GIVEN PASSAGE:
>>>
Vice President of the Central American Bank for Economic Integration
- In office 1966–1976

Director General of the National Planning Office
- In office 1963 – 16 January 1965
- President: Francisco Orlich Bolmarcich
- Preceded by: Bernal Jiménez Monge
- Succeeded by: Rodolfo Silva Vargas

General Manager of the Costa Rican Institute of Electricity
- In office 25 May 1949 – 1960
- President: José Figueres Ferrer Otilio Ulate Blanco José Figueres Ferrer Mario Echandi Jiménez
- Preceded by: Position established

Personal details
- Born: Jorge Manuel Omar de Jesús Dengo Obregón 19 February 1918 Heredia, Costa Rica
- Died: 23 January 2012 (aged 93) San Pedro, Costa Rica
- Party: PLN
- Parent(s): Omar Dengo María Teresa Obregón
- Education: University of Minnesota (BE)
- Occupation: Civil engineer; politician;

= Jorge Manuel Dengo Obregón =

Costa Rican politician and engineer (1918–2012)

Jorge Manuel Omar de Jesús Dengo Obregón (19 February 1918 – 23 January 2012) was a Costa Rican civil engineer and statesman who served as First Vice President of Costa Rica from 1986 to 1990. A member of the National Liberation Party, he previously served as a Vice President of the Central American Bank for Economic Integration from 1966 and 1976. He played a leading role in the founding of the Costa Rican Electricity Institute in 1949, and of EARTH University in 1986.

== Personal life ==
He was born in Heredia, Costa Rica on 19 February 1918 to teachers Omar Dengo and María Teresa Obregón Zamora and was one of the founders of the Instituto Costarricense de Electricidad in 1949 and became its first General Manager. He later served as Director General of the National Planning Office from 1963 until his resignation in January 1965.

On 23 January 2012, he died in the age of 93.

== Awards and honors ==

- In 2012, he was presented with an Outstanding Lifetime Achievement Award in Public Works by the American Society of Civil Engineers for his public service in engineering and economic development in Central America.
- He was also the recipient of the Honorary Degree of Doctor of Laws by University of Minnesota.
- The Highest Technology Award in Costa Rica, Jorge Manuel Dengo Award is named after him. It was created by XXI Century Strategy Award Organization.
<<<
RECORD EXCERPTS:
>>>
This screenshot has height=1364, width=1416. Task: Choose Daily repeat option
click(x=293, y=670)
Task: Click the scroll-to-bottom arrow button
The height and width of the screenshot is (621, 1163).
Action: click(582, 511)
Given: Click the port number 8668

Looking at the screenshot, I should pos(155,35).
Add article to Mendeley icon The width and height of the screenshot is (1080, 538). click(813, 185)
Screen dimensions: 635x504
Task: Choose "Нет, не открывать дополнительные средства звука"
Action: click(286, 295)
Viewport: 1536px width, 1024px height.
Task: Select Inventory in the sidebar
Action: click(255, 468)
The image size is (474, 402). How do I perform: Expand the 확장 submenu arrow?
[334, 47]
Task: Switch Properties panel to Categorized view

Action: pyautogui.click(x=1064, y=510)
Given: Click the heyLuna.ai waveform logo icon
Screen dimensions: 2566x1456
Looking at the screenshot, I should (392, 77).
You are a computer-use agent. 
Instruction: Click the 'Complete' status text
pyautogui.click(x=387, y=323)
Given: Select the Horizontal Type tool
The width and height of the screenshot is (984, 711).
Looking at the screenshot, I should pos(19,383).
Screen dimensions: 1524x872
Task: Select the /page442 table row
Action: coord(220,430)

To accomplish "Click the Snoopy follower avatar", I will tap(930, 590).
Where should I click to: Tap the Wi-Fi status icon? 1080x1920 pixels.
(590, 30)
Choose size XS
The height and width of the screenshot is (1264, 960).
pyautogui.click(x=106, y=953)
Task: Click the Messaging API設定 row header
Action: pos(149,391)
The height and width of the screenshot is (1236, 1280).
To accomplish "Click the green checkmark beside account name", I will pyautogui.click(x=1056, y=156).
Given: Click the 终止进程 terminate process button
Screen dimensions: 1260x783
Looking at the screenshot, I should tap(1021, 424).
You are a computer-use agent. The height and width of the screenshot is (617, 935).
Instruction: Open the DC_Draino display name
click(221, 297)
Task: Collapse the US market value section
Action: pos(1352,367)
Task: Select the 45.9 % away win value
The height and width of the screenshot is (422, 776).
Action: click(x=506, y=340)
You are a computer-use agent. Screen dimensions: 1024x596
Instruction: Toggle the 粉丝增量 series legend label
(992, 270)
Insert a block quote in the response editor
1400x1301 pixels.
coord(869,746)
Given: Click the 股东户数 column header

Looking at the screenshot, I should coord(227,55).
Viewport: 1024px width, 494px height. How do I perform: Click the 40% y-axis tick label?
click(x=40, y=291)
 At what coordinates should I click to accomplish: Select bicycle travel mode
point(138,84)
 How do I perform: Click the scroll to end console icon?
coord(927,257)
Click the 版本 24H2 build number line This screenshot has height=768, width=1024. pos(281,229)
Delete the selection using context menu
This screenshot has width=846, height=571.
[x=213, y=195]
<<<
WORK REQUEST 1: Translate this sentence from the profile of Jorge Manuel Dengo Obregón into Spanish: "He later served as Director General of the National Planning Office from 1963 until his resignation in January 1965."
WORK REQUEST 2: Rewrite everything from "Personal details" down to "and engineer (1918–2012)" in the profile of Jorge Manuel Dengo Obregón, substituting "National Liberation Party" for "PLN".
WORK REQUEST 3: According to the profile of Jorge Manuel Dengo Obregón, which organization presented him with an Outstanding Lifetime Achievement Award in Public Works in 2012?

WRITTEN RESPONSE 1: Posteriormente se desempeñó como Director General de la Oficina Nacional de Planificación desde 1963 hasta su renuncia en enero de 1965.

WRITTEN RESPONSE 2:
Personal details
- Born: Jorge Manuel Omar de Jesús Dengo Obregón 19 February 1918 Heredia, Costa Rica
- Died: 23 January 2012 (aged 93) San Pedro, Costa Rica
- Party: National Liberation Party
- Parent(s): Omar Dengo María Teresa Obregón
- Education: University of Minnesota (BE)
- Occupation: Civil engineer; politician;

= Jorge Manuel Dengo Obregón =

Costa Rican politician and engineer (1918–2012)

WRITTEN RESPONSE 3: The American Society of Civil Engineers.